Howto: EnKF run
This is a step-wise explanation of using SHEMAT-Suite for permeability estimation by the ensemble Kalman filter (EnKF).
Reference for the EnKF: Evensen, G., The ensemble Kalman filter: theoretical formulation and practical implementation, Ocean Dynamics, 53(4), 343–367 (2003). http://dx.doi.org/10.1007/s10236-003-0036-9
There following steps of an EnKF-run with SHEMAT-Suite will be discussed
- Compilation
- Extra Input needed
- Output and Results
Compilation
For the compilation, it is important to compile the code including the
stochastic module, i.e. from the branches master-sm
or
master-all
.
Additionally, please check that the compilation mode is set to
sm
. Usually, the property module for EnKF-updates will be const
,
so that there is no interference between physically and stochastically
changed parameter updates.
An minimal example compilation script could look like this:
#!/bin/zsh
# Compile SHEMAT-Suite executable with cmake and copy it to model_dir
#------------------------------------------------------------------
#-----------------------Variables ---------------------------------
#------------------------------------------------------------------
model_dir="${HOME}/SHEMAT-Suite_Models/sm_const_wavereal_enkf/" # "${HOME}/SHEMAT-Suite_Models/fw_const_Example"
make_dir="${HOME}/SHEMAT-Suite" # "${HOME}/SHEMAT-Suite"
shem_type="sm" # "sm", "fw"
mode="head" # "head", "pres"
props="const"
user="none"
compiler_name="gfortran" # "gfortran", "ifort"

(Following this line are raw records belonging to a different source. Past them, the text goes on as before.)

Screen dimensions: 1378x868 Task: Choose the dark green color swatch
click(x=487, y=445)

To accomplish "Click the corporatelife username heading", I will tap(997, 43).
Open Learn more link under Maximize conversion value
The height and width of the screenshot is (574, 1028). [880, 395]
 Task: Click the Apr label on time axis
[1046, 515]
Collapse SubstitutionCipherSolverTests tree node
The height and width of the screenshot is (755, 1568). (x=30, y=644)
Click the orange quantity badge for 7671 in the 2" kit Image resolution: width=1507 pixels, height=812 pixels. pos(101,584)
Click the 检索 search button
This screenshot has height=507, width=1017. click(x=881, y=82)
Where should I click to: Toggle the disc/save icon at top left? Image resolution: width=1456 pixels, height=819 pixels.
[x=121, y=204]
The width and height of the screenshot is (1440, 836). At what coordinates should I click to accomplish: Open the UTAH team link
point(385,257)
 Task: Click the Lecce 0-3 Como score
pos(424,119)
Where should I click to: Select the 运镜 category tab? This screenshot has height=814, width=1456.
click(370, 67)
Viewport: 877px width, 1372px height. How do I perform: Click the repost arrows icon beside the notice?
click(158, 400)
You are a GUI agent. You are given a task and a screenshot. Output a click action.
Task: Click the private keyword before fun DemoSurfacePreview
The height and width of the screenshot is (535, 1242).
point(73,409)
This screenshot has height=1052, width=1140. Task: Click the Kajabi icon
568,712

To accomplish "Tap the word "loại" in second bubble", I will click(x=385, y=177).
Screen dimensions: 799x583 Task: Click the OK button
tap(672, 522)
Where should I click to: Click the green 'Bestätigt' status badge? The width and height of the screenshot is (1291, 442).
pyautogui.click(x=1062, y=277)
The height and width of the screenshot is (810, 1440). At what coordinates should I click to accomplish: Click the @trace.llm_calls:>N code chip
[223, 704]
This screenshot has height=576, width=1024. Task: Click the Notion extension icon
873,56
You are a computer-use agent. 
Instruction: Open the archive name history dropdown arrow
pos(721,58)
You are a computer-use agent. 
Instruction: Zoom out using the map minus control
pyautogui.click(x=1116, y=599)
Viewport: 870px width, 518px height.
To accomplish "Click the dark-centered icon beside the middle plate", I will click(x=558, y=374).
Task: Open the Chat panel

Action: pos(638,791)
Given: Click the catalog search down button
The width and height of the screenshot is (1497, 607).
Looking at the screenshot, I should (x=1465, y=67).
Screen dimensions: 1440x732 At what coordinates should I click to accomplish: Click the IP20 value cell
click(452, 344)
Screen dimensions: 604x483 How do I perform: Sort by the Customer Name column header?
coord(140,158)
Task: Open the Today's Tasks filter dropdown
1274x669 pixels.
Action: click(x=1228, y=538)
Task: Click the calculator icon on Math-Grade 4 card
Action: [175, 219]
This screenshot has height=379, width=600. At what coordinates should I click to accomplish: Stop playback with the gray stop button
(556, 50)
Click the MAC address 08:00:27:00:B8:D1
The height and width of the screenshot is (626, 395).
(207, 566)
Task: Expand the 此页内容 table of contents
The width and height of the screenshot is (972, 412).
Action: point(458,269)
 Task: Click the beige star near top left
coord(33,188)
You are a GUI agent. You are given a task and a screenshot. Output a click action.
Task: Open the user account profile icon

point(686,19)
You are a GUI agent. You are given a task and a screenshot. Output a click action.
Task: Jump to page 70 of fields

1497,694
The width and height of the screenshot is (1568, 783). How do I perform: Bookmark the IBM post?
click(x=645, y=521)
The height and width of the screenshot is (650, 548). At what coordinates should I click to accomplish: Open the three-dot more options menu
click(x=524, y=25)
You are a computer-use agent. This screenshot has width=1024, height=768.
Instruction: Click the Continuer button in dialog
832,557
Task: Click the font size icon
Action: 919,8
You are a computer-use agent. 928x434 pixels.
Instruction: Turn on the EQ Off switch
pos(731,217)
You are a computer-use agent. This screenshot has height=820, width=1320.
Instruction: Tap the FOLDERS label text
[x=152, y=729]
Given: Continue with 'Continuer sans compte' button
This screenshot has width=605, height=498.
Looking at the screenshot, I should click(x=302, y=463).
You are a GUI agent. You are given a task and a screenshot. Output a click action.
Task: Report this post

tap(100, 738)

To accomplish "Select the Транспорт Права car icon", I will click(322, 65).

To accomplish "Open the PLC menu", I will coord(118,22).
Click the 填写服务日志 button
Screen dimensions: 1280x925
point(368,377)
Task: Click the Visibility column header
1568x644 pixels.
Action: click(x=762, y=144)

flags="-Dhdf=ON -Domp=OFF -j16" # Flags: "-Domp=ON","-Dhdf=ON","-Ddetails=ON"
# Go to make_dir
pushd ${make_dir}
#New make-directory
mkdir build_${props}
pushd build_${props}
#CMake command
FC=${compiler_name} cmake -DPROPS=${props} -DUSER=${user} -Dphys_base=${mode} "${flags}" ..
#Compilation command
gmake ${shem_type} -j16
# Copy executable
cp shem_${shem_type}.x ${model_dir}
For general information on compilation, see Compilation.
Input
For an EnKF run the following additional input is needed compared to a forward run:
- Additional input in the general input file
WAVEREAL
- Input files or sequential Gaussian simulation (SGSim):
sgsim_k_wavereal.par
,logk_wavereal.dat
- An EnKF input file
WAVEREAL.enkf
(EnKF Input File) - Tecplot files of the (possibly synthetic) true parameter values
(
TrueWAVEREAL.plt
TrueWAVEREAL_chem.plt
) - Observation data in
observations_WAVEREAL.dat
Additional input in general input file
The stochastic mode is invoked in the input file under # runmode
,
EnKF has the runmode 3
:
# runmode
3
Additionally, some general EnKF input is given under the following keywords
!=========>>>>> <<<<<==========!
!=========>>>>> SIMULATION <<<<<==========!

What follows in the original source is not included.